One never knows what to believe. I keep seeing contradictory assertions on the net. Even assertions coming with solid data: data can be falsified or misrepresented. Scott Adams avers that “all data is false.”
I hear one moment that Islam is the world’s fastest growing religion.
Then I hear that Islam is collapsing, and Muslims are apostacizing in droves.
All one can do is rely on faith and common sense.
I suspect the latter is more likely the case: that Islam is at least in danger of collapse.
The growth of Islam in recent decades, I gather, had to do with Muslims simply having more children on average than the Christian or secular West. And Muslim birth rates are now apparently collapsing as well. The temporary divergence perhaps had only to do with Muslim countries being less developed than Christian ones. Trends arrive there later.

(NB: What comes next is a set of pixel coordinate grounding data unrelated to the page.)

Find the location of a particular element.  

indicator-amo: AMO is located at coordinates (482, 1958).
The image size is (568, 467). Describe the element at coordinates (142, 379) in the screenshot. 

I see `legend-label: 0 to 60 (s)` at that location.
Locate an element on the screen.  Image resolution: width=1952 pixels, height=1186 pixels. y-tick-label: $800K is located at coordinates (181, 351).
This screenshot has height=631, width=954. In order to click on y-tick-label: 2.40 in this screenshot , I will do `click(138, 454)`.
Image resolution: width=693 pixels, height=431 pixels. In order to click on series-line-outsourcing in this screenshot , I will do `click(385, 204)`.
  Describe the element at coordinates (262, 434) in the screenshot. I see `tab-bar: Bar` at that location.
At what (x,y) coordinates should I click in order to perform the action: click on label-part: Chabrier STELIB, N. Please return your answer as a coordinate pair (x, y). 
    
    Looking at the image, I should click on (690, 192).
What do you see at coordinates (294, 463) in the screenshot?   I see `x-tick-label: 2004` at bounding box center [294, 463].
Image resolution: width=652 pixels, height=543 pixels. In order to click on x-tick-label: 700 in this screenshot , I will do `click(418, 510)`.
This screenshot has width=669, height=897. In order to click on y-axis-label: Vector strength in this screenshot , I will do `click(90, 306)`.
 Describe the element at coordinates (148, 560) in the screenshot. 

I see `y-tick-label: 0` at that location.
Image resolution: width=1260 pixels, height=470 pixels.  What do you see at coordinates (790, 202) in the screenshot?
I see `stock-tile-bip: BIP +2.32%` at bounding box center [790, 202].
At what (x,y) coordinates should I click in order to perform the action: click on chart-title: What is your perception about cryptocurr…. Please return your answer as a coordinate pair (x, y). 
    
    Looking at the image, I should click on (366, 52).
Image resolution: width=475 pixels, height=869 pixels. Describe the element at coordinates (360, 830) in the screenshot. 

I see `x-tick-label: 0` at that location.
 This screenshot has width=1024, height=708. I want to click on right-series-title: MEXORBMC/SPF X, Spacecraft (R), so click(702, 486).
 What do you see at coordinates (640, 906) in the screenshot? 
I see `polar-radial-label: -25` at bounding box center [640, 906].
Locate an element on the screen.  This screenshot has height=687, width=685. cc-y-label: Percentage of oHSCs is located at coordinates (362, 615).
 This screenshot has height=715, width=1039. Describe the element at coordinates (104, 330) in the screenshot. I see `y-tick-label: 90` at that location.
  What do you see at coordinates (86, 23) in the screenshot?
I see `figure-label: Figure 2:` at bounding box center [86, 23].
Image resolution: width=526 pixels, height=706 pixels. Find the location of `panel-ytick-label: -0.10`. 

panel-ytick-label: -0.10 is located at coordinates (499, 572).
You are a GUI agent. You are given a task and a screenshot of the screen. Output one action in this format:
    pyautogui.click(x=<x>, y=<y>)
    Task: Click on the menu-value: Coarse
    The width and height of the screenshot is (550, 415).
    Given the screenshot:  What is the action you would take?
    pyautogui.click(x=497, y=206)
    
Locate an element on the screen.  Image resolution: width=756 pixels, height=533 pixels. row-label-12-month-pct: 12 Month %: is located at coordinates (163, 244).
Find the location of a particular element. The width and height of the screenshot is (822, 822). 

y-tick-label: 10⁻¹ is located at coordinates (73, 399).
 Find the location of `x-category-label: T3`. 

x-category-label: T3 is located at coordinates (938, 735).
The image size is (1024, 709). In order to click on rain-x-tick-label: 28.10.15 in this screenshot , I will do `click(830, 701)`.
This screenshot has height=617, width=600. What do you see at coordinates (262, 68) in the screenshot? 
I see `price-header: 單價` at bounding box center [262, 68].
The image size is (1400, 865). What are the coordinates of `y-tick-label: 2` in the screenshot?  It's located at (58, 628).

My strongest evidence that Islam is dying is the worldwide trend to Islamic terrorism. Anger and violence is how people react when they have lost an important argument decisively. It is what you might do when you feel the rug has been pulled out from under you. You want to lash out at the person who destroyed your comfortable world view and self-image.
The reality may be somewhat hidden by the fact that Islam decrees death for apostasy. That being so, apostates are not going to be public about it. The number of actual Muslims might be a fraction of the nominal figures. The instant the threat of punishment is removed, there might be a huge visible exodus. So collapse cold be sudden.
I read that fewer books were translated into Arabic over the past 500 years than are translated into Spanish every year. If true, Islam may have kept deceptively strong by simply avoiding critical examination.
Now, inevitably, especially thanks to the internet, Muslim lands are opening up to the wider world. Islam may be unable to compete in the open theatre of ideas.
And I perceive that it is not losing to secularism, but to Christianity.